La toile azuréenne n'est percée que de quelques nuages blancs qui semblent ne pas savoir quelle direction prendre. Alors, ils voyagent loin, voyagent vite et voyagent encore jusqu'à atteindre l'infini, au creux des bras d'un terminus imaginaire. J'inspire une grande bouffée d'air et mon regard se détourne de l'éden parsemé de champs de coton.
Malgré la pointe quotidienne dans ma poitrine, je me sens plus léger que la veille.
Ce n'est pas une très grosse différence, mais elle est là quand même. Aussi minime soit-elle.
Certaines de mes pensées sont toujours bruyantes et font un vacarme indécent ― pas autant que celui produit par les badauds ―, mais les éclaircies du jour me réchauffent légèrement. Radoucissent les deux morceaux de mon âme qui ne sont pas encore tout à fait brisés.
Deux morceaux que j'ai réussi à sauver.
Mes pas frottent le bitume. Ma route se rallonge quand, au détour d'une rue, je pense prendre un raccourci qui n'en est pas un. Je souffre, peu heureux de cet effort supplémentaire qui me contraint à pousser sur mes poumons devenus bien trop faibles. Mes jambes me portent difficilement lorsque j'entame un demi-tour, mais je retrouve vite le sourire lorsque je relève la tête.

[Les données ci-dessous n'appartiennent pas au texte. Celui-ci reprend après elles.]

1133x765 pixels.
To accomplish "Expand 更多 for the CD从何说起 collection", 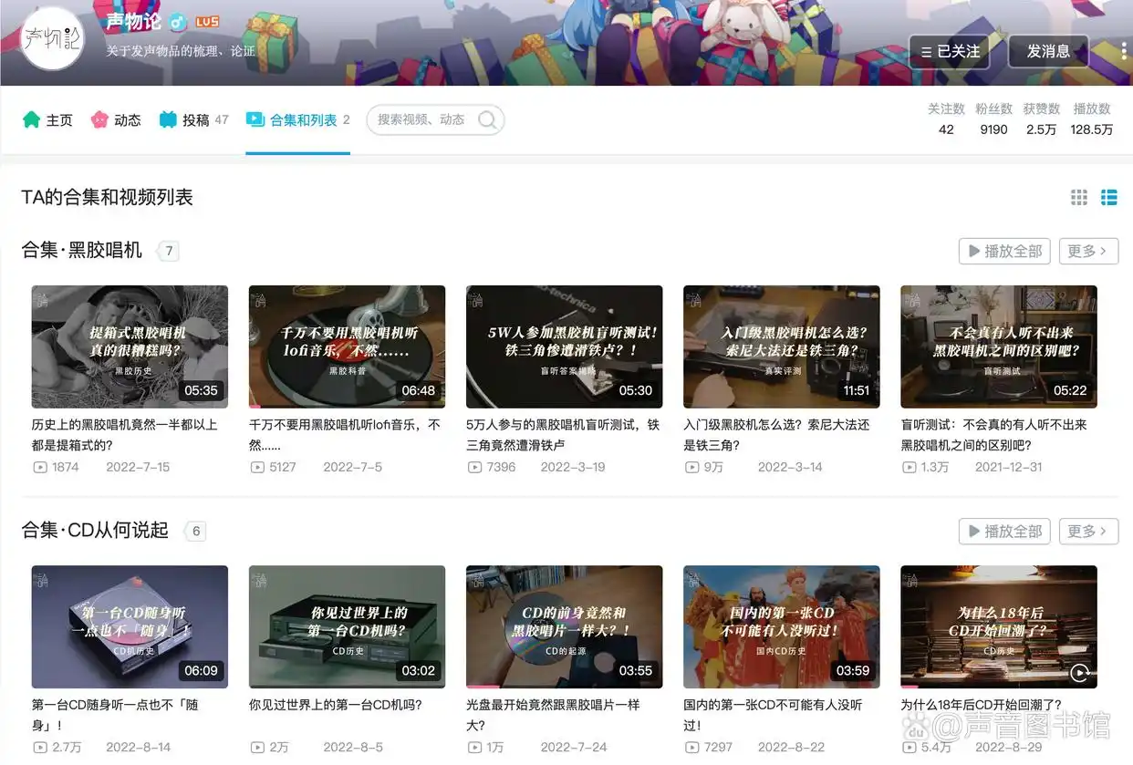I will (x=1088, y=532).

Mon échappatoire n'est plus très loin.
Au bout de trois cents mètres, j'aperçois l'entrée de la galerie. Et quand je plisse les yeux, mon regard rencontre le visage de Hector en train de parler avec Jennie, adossé contre la porte en verre entrouverte.
Il sourit. Elle aussi.
Je crois qu'ils s'aiment bien.
Ça doit être agréable de pouvoir encore ressentir tout cela.
En quelques enjambées, me voilà devant l'entrée et le reste de la vie disparaît derrière moi. Les devantures, voitures, oiseaux, passants se font engloutir par mon ombre en mouvement comme relégués au second plan, dévorés par quelques carcasses de bosquets. L'hiver criminel de cette année ne les a pas épargnés.

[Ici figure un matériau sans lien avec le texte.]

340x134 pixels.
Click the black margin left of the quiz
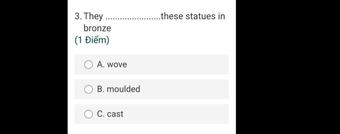[x=33, y=66]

Je monte les marches en pierre, salue Hector d'un mouvement de tête, remercie Jennie d'un autre pour le billet, entre dans la galerie, monte d'autres marches ― cette fois-ci en marbre blanc ― et, enfin, pose les pieds au seuil de ma salle favorite.
Par automatisme, mon regard le cherche.
Après avoir repris mon souffle, mon corps pivote et mes pupilles, remplies d'un espoir improvisé, arpentent la pièce éclatante de beauté.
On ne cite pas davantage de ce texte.